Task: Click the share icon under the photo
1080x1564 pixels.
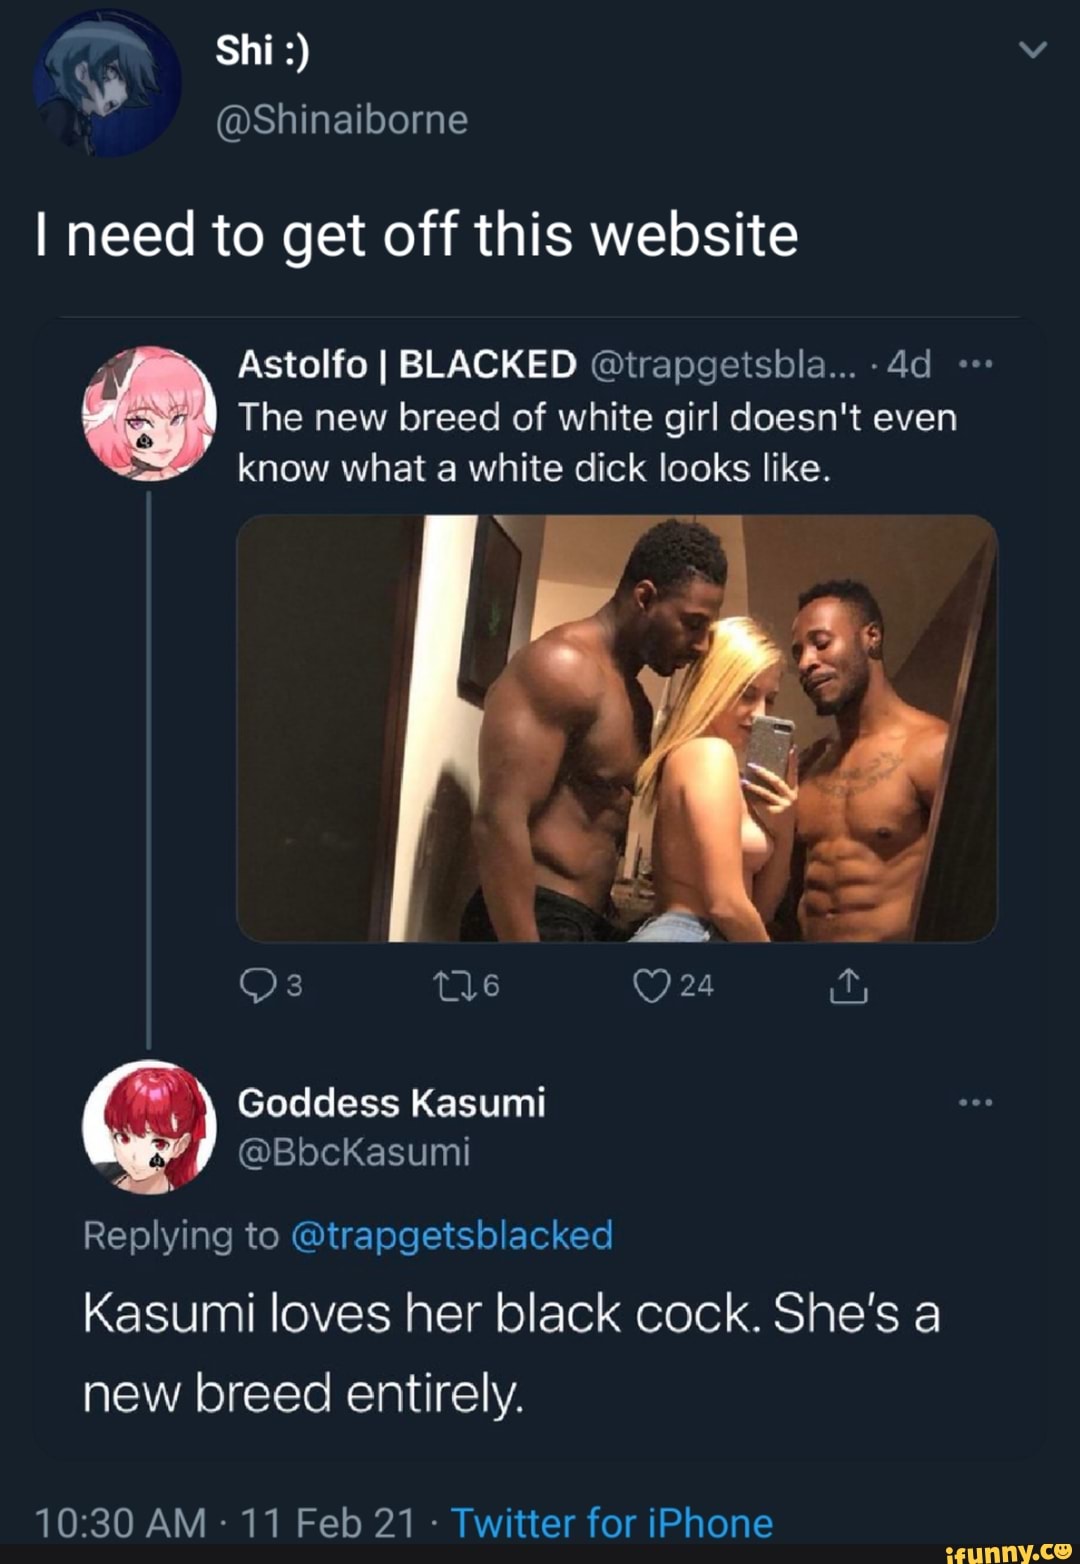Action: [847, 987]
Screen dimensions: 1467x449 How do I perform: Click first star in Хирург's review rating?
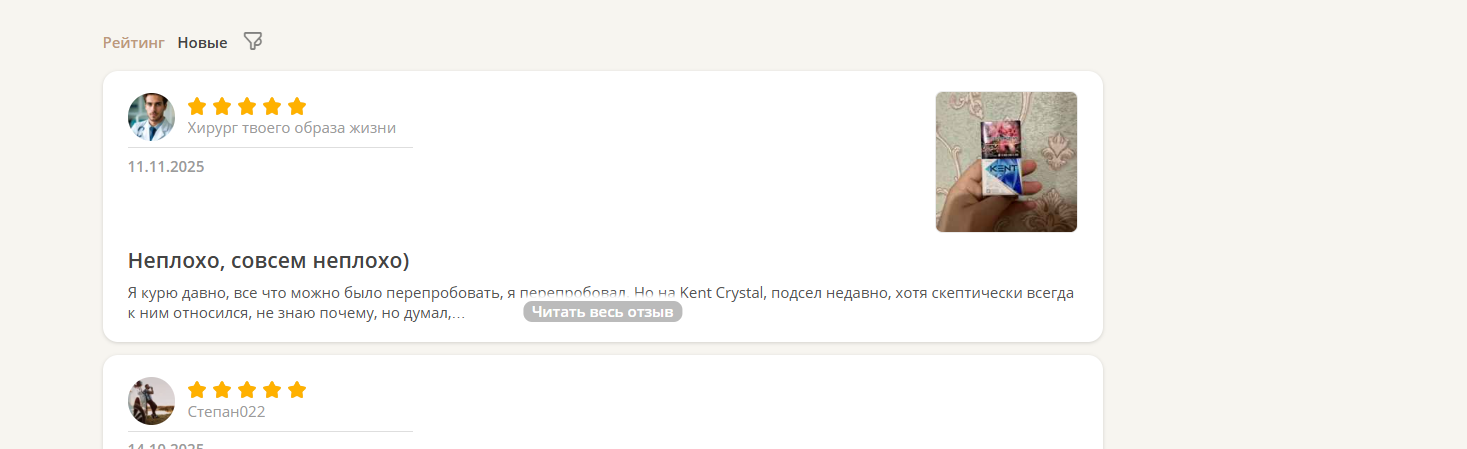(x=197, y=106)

> [What is needed]
Your task is to return the entries above exactly, with no pictures.

> [Output for this exercise]
Task: Click the share icon under the photo
1080x1564 pixels.
Action: [847, 987]
Screen dimensions: 1467x449 How do I perform: Click first star in Хирург's review rating?
(x=197, y=106)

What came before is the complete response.